There were 841 households, out of which 50.5% had children under the age of 18 living with them, 85.4% were married couples living together, 3.1% had a female householder with no husband present, and 9.9% were non-families. 6.8% of all households were made up of individuals, and 1.5% had someone living alone who was 65 years of age or older. The average household size was 3.05 and the average family size was 3.21.

In the CDP, the population was spread out, with 32.4% under the age of 18, 4.1% from 18 to 24, 30.5% from 25 to 44, 26.9% from 45 to 64, and 6.1% who were 65 years of age or older. The median age was 38 years. For every 100 females, there were 103.4 males. For every 100 females age 18 and over, there were 99.4 males.

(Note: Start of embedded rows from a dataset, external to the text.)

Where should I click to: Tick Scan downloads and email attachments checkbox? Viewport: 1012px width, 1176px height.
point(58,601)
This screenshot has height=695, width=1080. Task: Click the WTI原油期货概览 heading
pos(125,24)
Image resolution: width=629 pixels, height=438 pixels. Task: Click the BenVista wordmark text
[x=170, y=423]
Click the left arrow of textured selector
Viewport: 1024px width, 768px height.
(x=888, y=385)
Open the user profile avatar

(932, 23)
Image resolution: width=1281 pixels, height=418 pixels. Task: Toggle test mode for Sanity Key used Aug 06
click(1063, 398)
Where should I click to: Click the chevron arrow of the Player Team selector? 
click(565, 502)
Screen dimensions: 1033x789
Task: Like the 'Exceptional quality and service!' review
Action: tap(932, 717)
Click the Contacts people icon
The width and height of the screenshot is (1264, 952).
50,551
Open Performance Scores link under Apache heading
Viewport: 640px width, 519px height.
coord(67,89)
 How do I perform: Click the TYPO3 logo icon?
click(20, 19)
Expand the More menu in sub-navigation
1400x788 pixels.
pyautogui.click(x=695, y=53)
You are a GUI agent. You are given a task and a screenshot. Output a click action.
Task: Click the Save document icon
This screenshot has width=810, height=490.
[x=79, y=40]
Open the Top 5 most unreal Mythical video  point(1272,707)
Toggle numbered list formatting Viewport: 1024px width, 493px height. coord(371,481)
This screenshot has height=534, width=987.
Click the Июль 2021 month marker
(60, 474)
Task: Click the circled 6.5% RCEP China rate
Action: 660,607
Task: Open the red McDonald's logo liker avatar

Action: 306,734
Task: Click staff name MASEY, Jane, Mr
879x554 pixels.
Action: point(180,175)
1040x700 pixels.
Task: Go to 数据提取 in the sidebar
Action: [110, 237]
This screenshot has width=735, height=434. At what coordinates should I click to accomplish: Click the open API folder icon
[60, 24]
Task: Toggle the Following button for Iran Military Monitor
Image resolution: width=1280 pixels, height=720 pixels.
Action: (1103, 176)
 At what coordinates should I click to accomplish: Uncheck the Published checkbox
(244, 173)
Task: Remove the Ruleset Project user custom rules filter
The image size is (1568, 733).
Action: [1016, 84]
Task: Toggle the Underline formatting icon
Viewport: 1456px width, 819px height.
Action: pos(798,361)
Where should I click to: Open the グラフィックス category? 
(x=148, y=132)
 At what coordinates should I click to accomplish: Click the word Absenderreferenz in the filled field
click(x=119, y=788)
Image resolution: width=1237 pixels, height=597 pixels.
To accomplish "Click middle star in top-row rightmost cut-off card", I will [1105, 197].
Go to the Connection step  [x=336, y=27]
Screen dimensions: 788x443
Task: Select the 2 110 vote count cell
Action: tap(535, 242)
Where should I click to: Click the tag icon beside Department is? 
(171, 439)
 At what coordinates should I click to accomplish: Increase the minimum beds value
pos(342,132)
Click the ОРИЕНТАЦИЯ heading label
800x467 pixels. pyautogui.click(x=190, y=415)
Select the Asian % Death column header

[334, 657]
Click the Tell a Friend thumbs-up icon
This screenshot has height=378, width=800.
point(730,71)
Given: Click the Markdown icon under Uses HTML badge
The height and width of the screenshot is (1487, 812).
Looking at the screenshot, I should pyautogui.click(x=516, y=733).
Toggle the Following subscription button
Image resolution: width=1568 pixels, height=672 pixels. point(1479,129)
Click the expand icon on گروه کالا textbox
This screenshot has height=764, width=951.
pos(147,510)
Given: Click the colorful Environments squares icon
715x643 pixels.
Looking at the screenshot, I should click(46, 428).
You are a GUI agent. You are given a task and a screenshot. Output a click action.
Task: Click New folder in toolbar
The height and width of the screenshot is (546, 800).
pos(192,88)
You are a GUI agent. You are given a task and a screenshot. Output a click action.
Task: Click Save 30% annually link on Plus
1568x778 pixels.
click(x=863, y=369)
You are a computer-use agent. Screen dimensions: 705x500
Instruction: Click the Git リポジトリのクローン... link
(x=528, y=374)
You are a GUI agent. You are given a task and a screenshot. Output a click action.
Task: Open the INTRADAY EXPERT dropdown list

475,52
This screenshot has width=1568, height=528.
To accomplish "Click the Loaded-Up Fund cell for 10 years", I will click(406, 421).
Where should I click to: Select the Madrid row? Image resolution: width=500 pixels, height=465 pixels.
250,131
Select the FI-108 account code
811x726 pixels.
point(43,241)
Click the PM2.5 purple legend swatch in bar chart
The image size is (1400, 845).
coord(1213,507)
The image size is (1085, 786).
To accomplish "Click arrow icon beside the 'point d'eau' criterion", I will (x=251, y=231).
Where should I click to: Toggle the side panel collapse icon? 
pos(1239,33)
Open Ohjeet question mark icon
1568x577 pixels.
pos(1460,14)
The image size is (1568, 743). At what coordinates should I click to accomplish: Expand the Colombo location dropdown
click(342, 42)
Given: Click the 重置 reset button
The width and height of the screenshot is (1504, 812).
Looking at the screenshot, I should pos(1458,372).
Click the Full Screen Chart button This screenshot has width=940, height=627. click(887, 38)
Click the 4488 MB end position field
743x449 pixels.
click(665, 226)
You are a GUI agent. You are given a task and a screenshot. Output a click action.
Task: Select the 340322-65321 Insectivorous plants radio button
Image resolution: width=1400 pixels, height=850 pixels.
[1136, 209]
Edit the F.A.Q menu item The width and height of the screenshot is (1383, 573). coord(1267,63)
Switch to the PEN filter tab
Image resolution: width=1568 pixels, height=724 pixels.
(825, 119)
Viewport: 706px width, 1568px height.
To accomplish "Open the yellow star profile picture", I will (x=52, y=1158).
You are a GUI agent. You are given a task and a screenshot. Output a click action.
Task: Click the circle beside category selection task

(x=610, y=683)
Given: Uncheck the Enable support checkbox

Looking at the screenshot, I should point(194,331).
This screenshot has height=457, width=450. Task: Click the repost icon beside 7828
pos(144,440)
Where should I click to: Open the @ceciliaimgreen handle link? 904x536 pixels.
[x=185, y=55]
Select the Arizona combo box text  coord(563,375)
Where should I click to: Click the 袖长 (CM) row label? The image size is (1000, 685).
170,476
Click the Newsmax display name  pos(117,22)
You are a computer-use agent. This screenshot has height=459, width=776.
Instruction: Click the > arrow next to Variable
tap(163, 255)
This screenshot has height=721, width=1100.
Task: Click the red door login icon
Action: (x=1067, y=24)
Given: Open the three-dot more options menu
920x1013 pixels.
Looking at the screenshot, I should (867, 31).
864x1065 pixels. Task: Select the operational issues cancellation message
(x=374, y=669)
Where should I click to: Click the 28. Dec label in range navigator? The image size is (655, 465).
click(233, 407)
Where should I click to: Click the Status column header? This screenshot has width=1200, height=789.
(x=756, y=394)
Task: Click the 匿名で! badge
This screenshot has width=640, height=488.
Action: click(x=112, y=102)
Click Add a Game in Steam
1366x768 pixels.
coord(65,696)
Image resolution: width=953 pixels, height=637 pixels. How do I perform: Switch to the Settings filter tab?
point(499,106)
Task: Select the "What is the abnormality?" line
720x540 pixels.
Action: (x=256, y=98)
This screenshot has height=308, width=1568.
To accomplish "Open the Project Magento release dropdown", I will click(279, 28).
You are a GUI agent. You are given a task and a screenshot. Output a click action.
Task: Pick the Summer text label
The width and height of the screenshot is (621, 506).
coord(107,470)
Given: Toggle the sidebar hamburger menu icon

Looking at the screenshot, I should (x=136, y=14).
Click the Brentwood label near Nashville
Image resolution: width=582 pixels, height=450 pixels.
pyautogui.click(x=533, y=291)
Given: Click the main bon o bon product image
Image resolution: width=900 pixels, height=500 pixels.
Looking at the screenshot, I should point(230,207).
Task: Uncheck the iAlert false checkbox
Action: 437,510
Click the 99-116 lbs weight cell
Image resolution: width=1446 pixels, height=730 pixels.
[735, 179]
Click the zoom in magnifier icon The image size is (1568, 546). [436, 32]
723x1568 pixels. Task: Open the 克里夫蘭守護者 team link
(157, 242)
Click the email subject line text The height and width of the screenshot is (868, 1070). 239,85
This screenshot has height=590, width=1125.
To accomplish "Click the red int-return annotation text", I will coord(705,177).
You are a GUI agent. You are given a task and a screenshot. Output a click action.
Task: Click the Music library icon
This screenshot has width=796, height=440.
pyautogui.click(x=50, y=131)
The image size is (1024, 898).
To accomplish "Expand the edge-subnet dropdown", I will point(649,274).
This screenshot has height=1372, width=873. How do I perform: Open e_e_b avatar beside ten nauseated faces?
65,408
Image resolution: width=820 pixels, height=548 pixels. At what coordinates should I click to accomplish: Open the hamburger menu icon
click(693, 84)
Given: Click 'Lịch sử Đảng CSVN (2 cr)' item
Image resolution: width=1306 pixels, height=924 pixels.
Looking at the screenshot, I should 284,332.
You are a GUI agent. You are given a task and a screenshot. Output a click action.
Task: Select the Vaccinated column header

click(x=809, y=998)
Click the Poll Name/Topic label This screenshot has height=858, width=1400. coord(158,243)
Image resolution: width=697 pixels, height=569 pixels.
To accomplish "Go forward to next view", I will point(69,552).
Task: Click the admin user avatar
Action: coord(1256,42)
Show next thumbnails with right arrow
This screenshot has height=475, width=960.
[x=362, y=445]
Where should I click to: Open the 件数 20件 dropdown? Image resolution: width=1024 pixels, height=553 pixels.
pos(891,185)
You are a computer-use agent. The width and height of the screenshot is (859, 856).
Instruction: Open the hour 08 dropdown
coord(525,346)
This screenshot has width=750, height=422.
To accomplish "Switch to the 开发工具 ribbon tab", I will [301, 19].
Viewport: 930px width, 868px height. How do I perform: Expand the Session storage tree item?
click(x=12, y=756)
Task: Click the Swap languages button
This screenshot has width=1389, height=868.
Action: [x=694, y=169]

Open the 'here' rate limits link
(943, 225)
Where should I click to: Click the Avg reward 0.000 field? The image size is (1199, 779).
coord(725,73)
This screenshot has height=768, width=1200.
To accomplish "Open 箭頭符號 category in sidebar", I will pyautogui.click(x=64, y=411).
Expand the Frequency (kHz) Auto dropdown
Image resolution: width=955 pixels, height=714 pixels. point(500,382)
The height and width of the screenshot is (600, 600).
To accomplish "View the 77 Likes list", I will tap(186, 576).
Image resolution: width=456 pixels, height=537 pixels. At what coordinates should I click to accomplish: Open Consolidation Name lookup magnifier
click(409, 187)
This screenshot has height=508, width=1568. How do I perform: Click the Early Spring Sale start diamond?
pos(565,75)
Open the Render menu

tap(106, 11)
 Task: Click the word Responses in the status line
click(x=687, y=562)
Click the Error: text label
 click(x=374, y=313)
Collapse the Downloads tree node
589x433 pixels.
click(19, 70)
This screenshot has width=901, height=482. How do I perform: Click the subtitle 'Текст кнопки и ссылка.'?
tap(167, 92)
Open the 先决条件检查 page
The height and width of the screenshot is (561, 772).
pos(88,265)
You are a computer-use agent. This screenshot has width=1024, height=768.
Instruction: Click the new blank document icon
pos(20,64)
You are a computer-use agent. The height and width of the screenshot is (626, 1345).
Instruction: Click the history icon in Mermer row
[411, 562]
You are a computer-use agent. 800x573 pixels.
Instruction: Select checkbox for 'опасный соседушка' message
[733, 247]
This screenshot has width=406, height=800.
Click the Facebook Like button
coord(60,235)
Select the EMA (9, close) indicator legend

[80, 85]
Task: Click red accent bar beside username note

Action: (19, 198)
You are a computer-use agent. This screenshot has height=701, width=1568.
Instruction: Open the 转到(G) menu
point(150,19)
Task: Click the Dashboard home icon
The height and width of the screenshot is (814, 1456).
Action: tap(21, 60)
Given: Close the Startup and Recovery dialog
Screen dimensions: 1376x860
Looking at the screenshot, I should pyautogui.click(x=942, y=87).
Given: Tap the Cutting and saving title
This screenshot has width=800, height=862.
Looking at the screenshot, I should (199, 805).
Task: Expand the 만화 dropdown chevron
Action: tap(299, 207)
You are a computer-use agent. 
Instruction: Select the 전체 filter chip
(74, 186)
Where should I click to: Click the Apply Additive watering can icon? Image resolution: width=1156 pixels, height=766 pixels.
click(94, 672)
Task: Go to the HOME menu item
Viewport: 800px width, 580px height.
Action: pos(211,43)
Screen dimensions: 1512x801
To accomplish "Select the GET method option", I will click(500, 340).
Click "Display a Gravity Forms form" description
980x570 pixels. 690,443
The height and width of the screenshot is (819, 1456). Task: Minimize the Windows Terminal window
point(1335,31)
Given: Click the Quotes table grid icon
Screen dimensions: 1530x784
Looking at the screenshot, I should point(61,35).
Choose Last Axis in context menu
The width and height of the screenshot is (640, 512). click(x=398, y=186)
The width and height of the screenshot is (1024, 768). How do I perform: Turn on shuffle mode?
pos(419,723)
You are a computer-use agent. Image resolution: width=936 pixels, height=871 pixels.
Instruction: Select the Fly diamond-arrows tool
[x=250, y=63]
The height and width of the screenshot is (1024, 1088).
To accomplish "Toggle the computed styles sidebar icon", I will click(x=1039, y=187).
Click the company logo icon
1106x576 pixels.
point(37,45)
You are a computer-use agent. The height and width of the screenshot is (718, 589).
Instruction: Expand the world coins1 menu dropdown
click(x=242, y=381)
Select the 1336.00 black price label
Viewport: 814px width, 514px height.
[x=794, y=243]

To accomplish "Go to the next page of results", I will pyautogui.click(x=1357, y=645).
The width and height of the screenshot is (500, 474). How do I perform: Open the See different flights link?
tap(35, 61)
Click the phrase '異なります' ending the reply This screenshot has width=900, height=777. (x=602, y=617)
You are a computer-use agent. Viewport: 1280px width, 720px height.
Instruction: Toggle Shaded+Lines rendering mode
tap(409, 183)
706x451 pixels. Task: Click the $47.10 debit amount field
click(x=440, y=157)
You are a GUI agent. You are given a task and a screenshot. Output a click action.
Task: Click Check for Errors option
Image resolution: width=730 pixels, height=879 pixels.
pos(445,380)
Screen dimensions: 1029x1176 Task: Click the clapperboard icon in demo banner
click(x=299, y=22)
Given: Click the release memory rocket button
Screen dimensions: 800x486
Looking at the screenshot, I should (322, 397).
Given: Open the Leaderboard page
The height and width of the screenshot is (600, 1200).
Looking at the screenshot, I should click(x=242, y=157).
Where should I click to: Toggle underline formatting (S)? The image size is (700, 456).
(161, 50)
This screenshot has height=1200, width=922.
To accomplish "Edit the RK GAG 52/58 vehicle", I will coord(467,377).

The median income for a household in the CDP was $68,088, and the median income for a family was $70,671. Males had a median income of $45,688 versus $30,505 for females. The per capita income for the CDP was $24,201. About 3.0% of families and 3.6% of the population were below the poverty line, including 4.4% of those under age 18 and none of those age 65 or over.

Historical population
| Census | Pop. | Note | %± |
| 1990 | 1,553 |  | — |
| 2000 | 2,561 |  | 64.9% |
| 2010 | 2,493 |  | −2.7% |
| 2020 | 1,903 |  | −23.7% |
U.S. Decennial Census

==Education==
It is in Rapid City School District 51-4.